Regex Java optional characters

Question

I have a this regex;

("(?=.*[az]).*") ("(?=.*[0-9]).*") ("(?=.*[AZ]).*") ("(?=.*[!@#$%&*()_+=|<>?{}\\\\[\\\\]~-]).*")

that checks a password with requirements: length =8, then three of the following - a lowerCase, an upperCase, a digit, special character. 3 of the above 4 + length of 8 is required.

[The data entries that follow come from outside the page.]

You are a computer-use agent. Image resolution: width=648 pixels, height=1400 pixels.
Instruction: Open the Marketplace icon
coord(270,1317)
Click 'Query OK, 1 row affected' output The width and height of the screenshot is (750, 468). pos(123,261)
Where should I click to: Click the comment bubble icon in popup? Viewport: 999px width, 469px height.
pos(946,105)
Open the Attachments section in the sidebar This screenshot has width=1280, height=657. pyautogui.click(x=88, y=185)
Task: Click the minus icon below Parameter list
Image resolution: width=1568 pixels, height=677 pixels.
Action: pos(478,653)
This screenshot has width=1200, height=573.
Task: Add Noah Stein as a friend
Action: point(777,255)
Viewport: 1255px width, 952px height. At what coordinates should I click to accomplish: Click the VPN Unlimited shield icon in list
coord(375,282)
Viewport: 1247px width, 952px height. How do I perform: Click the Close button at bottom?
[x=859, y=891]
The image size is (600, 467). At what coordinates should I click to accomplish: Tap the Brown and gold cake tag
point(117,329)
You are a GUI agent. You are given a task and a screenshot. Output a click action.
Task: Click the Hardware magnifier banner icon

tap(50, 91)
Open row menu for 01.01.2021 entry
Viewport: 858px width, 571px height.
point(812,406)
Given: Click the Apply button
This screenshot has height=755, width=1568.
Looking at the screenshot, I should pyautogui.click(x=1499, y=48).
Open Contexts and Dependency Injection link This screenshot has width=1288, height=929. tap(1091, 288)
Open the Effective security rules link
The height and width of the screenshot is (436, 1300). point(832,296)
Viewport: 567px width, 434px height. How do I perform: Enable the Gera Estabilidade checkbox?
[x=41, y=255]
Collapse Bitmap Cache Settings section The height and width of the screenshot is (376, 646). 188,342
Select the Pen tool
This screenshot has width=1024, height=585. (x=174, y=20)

What I have works until there is a space in the password, then it prints the wrong message. In other-words, how do I include whitespace in my list of special characters, thanks!

Answer 1

You can try this out:

String password = "pA55w$rd";

int counter = 0;

if(password.length() >= 8)
{
    Pattern pat = Pattern.compile(".*[a-z].*"); // Lowercase
    Matcher m = pat.matcher(password);
    if(m.find()) counter++;
    pat = Pattern.compile(".*[0-9].*"); // Digit
    m = pat.matcher(password);
    if(m.find()) counter++;
    pat = Pattern.compile(".*[A-Z].*"); // Uppercase
    m = pat.matcher(password);
    if(m.find()) counter++;
    pat = Pattern.compile(".*\\W.*"); // Special Character
    m = pat.matcher(password);
    if(m.find()) counter++;

    if(counter == 3 || counter == 4)
    {
        System.out.println("VALID PASSWORD!");
    }
    else
    {
        System.out.println("INVALID PASSWORD!");
    }
}
else
{
    System.out.println("INVALID PASSWORD!");
}

There are two cases: either it matches the length required, or not.

If it does match the length, it checks each of the 4 cases once, and increments a counter every time it does. Since you want it to match 3 or 4 of the cases, I put an if-else case over there.